LLM Tool-Selection Benchmark (Search-Agent Harness)
Problem & stakes
LLM “search agents” live or die on one unglamorous skill: given a user’s question and a set of tools, pick the right retrieval call with the right arguments. Most benchmarks score the agent’s final answer, which conflates retrieval reasoning with everything downstream — generation quality, the corpus, the index. I wanted to isolate and measure just the reasoning: the part you actually swap models for.
Constraints
- Measure the model, not the infrastructure. The corpus and tool responses are simulated (hardcoded JSON) so results don’t drift with an index or an embedding model.
- Discriminate, don’t just invoke. Real tool menus include plausible wrong tools; a benchmark that only asks “can it call a tool” saturates immediately.
- Comparable across providers. One canonical tool schema (OpenAI function-calling); the Anthropic adapter converts internally, so OpenAI, Anthropic, and local Ollama models all sit the same exam.
- Cost-aware by construction. Quality comes first, but cost is real — the headline metric has to price it in.
Approach
A single-turn evaluation harness: each task is one prompt → one expected tool call, scored all-or-nothing on the tool name plus every argument. The decisions that carry the design:
- CPC (Cost Per Correct) as the north star — total run cost / tasks solved with the correct retrieval strategy. It rewards a cheap model that’s right and punishes an expensive one that’s confidently wrong.
- Four realistic tools (semantic search with filters, fetch-by-id, metadata listing, query decomposition) mirroring real search APIs — trimmed from nine after red-teaming.
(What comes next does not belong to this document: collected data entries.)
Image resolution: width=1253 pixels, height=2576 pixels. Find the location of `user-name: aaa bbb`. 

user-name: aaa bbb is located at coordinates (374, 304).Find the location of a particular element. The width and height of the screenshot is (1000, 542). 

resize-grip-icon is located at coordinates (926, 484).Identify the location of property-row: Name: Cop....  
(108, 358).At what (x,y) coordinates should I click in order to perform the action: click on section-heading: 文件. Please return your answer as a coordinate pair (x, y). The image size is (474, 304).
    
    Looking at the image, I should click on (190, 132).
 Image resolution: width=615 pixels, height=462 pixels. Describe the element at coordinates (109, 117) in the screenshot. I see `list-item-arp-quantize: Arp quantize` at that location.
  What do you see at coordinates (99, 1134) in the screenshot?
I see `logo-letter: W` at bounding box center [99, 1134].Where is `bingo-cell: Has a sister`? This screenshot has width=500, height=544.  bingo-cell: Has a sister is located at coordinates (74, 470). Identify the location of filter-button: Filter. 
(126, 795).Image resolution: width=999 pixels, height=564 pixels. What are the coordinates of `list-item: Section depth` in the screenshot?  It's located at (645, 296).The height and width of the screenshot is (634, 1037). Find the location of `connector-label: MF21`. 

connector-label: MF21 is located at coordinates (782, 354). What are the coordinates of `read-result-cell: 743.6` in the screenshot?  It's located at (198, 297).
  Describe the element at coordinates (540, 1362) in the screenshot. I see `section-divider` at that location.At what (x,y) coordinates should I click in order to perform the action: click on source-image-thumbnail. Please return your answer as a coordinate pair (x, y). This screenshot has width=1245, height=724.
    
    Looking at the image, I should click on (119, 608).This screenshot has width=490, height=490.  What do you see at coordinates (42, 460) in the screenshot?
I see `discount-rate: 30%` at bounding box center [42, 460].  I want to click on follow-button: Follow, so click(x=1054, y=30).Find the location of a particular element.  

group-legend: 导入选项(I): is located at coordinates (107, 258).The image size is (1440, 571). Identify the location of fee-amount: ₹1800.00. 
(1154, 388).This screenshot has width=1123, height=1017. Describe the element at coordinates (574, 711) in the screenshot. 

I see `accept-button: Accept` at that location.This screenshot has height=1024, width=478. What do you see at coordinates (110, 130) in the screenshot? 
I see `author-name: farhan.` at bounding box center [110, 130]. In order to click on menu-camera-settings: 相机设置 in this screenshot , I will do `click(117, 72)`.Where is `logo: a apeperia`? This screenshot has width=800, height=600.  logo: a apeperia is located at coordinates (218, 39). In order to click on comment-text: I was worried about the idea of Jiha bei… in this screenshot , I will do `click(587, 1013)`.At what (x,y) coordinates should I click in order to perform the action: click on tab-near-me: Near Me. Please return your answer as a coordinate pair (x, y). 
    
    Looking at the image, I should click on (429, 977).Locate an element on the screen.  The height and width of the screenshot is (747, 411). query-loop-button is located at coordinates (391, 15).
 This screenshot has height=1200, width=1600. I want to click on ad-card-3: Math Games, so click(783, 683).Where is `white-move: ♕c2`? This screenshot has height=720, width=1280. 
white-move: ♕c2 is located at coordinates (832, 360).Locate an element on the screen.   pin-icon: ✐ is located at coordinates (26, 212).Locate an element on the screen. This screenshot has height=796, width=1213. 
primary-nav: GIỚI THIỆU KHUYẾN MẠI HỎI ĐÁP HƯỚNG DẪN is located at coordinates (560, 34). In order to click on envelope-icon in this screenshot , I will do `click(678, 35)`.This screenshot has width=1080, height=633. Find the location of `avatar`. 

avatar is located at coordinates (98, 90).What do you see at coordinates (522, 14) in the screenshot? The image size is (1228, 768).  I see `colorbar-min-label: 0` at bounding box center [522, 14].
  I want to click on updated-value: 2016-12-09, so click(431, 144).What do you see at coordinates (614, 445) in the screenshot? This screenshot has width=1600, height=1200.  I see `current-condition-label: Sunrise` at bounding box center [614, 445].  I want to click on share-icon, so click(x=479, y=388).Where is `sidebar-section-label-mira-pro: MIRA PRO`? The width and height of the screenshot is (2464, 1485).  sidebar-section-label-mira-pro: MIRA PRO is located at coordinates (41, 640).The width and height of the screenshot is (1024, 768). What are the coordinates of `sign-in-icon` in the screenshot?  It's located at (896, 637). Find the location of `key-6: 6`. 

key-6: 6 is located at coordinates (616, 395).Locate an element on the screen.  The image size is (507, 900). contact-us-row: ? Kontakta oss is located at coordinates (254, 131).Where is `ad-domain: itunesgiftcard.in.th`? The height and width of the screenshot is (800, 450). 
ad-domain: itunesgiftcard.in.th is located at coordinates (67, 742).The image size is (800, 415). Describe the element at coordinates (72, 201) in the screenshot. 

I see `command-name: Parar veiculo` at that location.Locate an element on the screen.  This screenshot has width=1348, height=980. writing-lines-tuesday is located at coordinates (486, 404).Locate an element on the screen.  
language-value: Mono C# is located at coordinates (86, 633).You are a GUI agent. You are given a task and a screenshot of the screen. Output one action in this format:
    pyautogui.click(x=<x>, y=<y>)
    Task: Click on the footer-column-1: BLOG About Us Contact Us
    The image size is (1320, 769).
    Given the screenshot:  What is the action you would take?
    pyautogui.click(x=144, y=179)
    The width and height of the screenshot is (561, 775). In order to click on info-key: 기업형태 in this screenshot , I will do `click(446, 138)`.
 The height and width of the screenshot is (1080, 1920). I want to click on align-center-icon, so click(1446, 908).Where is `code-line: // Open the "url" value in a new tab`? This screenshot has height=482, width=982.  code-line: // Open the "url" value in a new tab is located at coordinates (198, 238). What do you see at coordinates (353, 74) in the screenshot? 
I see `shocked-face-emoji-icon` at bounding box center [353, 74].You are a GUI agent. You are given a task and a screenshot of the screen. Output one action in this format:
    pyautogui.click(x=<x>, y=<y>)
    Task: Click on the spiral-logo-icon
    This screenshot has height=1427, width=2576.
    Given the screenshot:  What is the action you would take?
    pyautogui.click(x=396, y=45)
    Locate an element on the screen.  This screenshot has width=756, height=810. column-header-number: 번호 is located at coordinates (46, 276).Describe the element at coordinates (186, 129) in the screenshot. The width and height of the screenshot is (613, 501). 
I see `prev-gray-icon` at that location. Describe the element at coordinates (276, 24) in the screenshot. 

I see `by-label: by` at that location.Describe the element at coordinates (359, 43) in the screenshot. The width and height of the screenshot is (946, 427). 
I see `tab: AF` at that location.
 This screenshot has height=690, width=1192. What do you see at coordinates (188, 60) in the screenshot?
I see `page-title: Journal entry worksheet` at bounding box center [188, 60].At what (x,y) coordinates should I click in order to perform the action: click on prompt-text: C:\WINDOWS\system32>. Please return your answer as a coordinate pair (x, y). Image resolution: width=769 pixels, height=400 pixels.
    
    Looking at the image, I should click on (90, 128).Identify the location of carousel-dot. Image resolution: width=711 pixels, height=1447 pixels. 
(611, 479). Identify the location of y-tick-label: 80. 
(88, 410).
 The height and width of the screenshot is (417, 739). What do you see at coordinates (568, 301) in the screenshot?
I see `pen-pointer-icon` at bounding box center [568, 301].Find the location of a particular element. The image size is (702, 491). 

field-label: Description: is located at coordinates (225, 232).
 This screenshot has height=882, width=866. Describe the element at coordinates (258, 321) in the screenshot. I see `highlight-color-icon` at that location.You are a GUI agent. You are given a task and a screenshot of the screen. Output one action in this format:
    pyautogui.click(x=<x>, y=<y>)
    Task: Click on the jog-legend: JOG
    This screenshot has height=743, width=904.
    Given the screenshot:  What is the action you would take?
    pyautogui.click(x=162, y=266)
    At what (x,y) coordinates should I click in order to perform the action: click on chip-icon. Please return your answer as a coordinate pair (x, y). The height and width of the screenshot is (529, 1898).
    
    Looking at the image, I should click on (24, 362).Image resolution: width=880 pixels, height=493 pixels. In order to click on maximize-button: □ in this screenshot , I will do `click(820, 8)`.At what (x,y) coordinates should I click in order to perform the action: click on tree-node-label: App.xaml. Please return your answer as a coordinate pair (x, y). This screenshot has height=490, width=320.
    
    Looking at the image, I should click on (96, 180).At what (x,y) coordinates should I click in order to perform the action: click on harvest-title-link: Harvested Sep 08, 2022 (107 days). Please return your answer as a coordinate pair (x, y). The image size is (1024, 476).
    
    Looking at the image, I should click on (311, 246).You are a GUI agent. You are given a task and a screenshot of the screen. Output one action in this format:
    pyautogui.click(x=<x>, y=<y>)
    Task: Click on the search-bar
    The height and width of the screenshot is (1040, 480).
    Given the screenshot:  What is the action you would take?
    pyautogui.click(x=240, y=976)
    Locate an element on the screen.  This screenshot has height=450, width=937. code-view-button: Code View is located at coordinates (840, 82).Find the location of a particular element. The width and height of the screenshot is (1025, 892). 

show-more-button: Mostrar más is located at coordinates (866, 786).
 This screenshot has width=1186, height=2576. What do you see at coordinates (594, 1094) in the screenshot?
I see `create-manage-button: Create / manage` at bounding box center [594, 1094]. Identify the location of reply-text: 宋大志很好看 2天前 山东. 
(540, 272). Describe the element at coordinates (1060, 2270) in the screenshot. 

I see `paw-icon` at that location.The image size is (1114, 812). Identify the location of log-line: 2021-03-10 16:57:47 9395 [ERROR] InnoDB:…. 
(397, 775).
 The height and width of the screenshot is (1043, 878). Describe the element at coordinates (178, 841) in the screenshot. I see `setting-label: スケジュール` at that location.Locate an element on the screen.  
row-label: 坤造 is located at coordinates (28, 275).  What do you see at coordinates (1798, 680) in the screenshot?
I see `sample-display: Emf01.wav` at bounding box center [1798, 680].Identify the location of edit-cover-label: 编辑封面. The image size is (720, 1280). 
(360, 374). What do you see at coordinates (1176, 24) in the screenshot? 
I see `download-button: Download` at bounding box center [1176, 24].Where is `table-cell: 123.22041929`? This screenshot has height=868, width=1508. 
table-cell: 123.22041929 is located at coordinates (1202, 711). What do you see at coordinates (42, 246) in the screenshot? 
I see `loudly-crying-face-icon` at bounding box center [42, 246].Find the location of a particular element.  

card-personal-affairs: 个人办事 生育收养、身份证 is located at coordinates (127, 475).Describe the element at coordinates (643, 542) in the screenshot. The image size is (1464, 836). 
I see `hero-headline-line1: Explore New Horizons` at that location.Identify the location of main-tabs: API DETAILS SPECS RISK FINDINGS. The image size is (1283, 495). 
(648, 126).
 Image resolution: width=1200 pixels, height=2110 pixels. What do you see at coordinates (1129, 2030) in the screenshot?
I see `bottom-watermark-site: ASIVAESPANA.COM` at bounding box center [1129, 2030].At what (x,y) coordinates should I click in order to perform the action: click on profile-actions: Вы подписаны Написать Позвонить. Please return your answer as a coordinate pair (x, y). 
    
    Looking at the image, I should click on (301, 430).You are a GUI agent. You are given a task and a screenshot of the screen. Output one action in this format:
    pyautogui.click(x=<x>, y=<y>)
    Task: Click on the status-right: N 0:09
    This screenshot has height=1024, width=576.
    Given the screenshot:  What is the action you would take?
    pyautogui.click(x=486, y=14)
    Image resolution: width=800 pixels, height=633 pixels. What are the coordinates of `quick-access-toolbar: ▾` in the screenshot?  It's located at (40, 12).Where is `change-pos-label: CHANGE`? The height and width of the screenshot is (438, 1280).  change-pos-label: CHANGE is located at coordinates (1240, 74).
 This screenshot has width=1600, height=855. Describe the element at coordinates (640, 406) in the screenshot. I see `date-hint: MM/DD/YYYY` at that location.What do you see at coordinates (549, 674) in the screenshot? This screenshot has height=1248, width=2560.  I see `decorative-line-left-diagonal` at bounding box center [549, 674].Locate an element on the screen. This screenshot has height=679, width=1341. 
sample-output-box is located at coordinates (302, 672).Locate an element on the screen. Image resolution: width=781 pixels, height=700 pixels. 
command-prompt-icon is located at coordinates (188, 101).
- Distractor tools (categorically-wrong plus semantic near-misses) to test tool discrimination, tracked as an unscored behavioral metric.
- Multi-step chains with non-adjacent state dependencies built from real conversation history, plus parallel-invocation tasks — the cases where single-turn selection stops being trivial.
Tradeoffs
- All-or-nothing scoring over partial credit — binary correctness keeps CPC unambiguous and interpretable; partial credit is deferred.
- Simulated corpus over a real index — gives up end-to-end realism to buy isolation and reproducibility, which is the entire point.
- Keyword-contains matching for free-text arguments over an LLM judge — no judge cost or variance, paid for with authoring discipline on both sides.
Results
- A 23-task hardened dataset run across 12 model configurations (OpenAI, Anthropic, and local Gemma), scored on CPC.
- The first run surfaced the expected finding: single-turn tool selection from small tool sets is saturated industry-wide — which is precisely why the dataset now leans on longer chains, constraint-dense filters, near-miss distractors, and parallel invocation.
- A live dashboard with per-config CPC, a cost/quality scatter, chain pass-rates, and distractor-pick behavior.
View live results → cpc.sahilashar.com
Code: github.com/SahilAshar/llm-token-harness
Lessons
The benchmark is the product. Once “can it call a tool” saturates, the signal moves entirely into discrimination (near-miss tools) and state (multi-step, non-adjacent dependencies) — so a good harness spends its complexity budget there, not on more easy tasks. And pricing the metric — CPC rather than raw accuracy — changes the ranking: the cheapest correct model, not the most capable one, tends to win on cost-per-correct.